Em 22 de abril de 1500, a expedição portuguesa liderada por Pedro Álvares Cabral avistou o território que viria a ser o Brasil, dando início a um dos episódios mais emblemáticos (e controversos) da história nacional. Tradicionalmente chamado de “descobrimento do Brasil”, o evento é hoje reinterpretado por pesquisadores como o início de um processo de colonização com impactos profundos e duradouros.
Inserida no contexto das Grandes Navegações, a chegada dos portugueses marcou a primeira presença europeia registrada no território, conforme narrado na carta de Pero Vaz de Caminha, considerada a “certidão de nascimento” do país.
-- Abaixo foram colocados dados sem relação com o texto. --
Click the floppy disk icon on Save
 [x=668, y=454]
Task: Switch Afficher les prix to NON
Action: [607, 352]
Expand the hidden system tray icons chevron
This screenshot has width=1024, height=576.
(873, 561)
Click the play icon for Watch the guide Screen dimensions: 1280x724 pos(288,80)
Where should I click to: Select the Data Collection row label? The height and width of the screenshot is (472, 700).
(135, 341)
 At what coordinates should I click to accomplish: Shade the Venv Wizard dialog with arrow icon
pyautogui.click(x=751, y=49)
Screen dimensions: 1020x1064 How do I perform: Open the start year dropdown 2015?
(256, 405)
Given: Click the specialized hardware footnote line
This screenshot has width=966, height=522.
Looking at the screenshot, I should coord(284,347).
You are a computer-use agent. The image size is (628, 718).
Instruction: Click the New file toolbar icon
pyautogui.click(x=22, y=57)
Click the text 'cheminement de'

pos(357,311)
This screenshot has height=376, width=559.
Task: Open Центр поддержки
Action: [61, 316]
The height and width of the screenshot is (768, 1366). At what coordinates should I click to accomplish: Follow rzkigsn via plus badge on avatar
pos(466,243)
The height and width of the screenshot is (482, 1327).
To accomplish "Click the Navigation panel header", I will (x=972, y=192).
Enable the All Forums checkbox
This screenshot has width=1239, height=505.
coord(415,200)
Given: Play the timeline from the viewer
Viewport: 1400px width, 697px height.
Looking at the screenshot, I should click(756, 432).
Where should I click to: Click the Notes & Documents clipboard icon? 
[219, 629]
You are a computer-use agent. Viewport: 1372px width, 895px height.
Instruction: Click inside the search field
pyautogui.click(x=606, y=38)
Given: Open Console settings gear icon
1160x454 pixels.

No entanto, a própria ideia de “descobrimento” vem sendo amplamente questionada. Historiadores apontam que o termo carrega uma visão eurocêntrica, que ignora a existência de milhões de indígenas que já habitavam o território há milhares de anos. “O uso do termo ‘descobrimento’ […] não é mais aceito pelos historiadores”, destacam estudos acadêmicos, ao reforçar que a narrativa tradicional desconsidera os povos originários.
Para o historiador Fernando Novais, referência nos estudos sobre o período colonial, a própria denominação do evento revela uma visão histórica parcial. Em análise sobre o tema, ele aponta que chamar o episódio de “descobrimento” envolve “um claro eurocentrismo”.
Essa revisão historiográfica ganhou força nas últimas décadas e abriu espaço para novas interpretações. Alguns estudiosos preferem termos como “chegada dos portugueses”, “invasão” ou até “encontro de mundos”, numa tentativa de abarcar a complexidade do contato entre europeus e povos indígenas.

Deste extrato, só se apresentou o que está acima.